(Data excerpts)
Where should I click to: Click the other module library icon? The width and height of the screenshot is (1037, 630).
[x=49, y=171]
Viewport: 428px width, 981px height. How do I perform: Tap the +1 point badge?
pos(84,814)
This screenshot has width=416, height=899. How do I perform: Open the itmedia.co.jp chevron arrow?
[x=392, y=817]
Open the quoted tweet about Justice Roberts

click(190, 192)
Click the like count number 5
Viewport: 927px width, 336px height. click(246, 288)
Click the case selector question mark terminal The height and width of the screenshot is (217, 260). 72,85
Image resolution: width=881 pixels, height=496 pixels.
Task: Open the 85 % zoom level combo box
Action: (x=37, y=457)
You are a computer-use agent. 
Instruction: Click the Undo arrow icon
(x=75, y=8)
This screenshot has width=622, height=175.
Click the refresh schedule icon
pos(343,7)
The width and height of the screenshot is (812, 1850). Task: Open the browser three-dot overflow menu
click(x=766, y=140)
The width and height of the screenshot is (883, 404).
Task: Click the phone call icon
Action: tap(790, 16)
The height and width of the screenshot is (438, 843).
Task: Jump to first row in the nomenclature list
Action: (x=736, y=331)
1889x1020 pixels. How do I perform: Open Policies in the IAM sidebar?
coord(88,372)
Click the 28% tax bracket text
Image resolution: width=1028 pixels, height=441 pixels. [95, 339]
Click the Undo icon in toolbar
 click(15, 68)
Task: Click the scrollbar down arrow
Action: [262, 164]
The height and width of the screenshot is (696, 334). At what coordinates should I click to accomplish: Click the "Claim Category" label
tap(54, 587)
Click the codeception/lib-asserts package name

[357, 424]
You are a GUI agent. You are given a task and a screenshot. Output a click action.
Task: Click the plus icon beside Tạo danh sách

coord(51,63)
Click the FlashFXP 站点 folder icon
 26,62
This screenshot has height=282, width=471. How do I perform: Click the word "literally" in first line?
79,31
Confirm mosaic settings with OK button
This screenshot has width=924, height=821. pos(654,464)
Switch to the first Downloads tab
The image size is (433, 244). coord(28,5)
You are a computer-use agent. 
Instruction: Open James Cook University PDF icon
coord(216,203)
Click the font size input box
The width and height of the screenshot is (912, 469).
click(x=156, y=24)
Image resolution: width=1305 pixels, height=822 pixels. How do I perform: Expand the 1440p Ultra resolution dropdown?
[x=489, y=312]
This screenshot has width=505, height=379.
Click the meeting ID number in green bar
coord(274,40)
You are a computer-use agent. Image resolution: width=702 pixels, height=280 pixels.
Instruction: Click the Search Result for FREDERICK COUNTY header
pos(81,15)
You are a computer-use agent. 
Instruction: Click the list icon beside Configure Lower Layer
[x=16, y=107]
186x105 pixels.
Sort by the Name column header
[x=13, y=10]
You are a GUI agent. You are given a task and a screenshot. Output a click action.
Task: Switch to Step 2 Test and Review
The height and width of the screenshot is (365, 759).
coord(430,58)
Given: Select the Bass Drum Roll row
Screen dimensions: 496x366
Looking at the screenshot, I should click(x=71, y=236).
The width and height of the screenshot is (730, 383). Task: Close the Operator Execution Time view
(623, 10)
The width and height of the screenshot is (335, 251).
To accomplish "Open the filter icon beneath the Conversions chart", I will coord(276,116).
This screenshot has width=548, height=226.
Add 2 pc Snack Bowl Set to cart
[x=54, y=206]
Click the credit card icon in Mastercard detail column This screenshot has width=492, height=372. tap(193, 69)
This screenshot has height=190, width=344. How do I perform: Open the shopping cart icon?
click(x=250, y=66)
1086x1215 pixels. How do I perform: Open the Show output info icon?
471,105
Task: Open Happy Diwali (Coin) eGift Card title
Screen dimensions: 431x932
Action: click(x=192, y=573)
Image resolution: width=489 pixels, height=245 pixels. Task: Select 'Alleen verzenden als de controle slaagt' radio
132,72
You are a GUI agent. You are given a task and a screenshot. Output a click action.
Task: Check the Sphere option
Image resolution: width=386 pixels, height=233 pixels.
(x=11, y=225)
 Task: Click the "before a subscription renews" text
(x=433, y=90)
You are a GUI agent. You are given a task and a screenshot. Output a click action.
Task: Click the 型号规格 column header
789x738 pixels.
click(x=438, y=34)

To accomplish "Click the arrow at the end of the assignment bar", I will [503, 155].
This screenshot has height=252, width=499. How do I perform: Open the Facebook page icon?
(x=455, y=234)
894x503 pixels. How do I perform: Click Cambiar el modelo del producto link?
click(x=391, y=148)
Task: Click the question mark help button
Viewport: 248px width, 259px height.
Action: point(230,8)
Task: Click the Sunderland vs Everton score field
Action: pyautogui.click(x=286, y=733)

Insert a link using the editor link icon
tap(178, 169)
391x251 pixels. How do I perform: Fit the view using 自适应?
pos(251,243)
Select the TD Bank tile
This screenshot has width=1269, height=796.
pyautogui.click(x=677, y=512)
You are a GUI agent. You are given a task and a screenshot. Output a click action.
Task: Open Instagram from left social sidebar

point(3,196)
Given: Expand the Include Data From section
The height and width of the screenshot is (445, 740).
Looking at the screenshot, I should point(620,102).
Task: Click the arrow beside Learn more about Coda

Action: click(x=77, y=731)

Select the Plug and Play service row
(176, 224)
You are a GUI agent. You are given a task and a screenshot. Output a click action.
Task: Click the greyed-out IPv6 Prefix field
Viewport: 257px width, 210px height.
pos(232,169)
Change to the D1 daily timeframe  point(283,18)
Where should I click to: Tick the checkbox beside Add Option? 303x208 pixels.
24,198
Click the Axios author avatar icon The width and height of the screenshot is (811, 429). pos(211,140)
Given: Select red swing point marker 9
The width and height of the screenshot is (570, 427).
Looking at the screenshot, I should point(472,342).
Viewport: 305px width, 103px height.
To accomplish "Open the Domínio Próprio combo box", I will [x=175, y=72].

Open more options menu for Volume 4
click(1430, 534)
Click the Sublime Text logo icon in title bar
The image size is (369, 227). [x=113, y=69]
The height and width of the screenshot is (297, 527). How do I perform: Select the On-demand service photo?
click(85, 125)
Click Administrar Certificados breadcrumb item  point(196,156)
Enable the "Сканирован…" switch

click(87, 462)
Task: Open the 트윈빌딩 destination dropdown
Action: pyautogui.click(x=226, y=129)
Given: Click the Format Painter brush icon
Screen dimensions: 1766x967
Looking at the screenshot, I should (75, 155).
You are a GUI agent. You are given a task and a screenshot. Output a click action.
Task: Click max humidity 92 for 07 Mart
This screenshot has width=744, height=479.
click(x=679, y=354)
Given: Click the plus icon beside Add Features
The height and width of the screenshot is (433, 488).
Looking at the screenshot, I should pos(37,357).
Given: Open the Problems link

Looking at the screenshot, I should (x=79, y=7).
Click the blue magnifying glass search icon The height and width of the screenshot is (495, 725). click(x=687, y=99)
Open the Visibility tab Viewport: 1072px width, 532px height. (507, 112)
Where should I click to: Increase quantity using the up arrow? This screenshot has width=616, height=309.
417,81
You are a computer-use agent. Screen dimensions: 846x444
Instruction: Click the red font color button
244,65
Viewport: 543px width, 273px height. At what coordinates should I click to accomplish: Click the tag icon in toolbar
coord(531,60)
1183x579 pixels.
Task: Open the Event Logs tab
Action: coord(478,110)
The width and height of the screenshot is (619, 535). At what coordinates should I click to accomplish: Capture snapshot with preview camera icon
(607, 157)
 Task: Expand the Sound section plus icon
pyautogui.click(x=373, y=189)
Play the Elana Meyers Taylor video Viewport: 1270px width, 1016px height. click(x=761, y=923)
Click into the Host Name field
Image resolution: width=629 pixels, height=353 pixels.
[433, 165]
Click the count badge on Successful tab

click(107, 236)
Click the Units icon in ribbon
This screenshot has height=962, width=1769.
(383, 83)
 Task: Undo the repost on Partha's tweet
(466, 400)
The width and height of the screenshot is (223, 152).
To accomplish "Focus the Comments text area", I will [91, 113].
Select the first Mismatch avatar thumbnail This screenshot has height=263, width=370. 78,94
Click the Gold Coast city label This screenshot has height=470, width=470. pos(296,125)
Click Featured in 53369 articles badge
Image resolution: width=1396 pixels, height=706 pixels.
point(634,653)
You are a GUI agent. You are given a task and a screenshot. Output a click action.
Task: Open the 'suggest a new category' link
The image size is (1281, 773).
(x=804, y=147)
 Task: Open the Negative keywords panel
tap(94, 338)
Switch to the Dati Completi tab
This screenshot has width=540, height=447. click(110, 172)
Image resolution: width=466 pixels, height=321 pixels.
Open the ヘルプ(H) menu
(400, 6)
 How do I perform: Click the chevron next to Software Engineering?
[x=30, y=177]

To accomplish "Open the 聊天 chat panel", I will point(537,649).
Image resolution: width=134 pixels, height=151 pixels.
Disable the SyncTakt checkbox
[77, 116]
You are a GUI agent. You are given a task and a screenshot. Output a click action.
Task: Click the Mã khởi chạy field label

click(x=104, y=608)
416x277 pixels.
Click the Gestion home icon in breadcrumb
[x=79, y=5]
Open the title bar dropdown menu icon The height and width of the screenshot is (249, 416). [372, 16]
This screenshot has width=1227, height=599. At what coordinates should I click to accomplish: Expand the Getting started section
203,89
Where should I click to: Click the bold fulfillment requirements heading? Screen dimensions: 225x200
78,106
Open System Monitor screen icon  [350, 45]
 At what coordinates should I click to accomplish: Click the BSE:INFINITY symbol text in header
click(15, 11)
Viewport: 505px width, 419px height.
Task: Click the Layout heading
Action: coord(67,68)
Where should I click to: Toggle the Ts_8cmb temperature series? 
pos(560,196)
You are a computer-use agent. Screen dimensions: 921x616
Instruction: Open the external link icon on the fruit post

> TASK GOAL
Filter the entries down to the lines holding the string "avatar". Copy each of those lines.

> RESULT OF THE EXERCISE
Click the Axios author avatar icon The width and height of the screenshot is (811, 429). pos(211,140)
Select the first Mismatch avatar thumbnail This screenshot has height=263, width=370. 78,94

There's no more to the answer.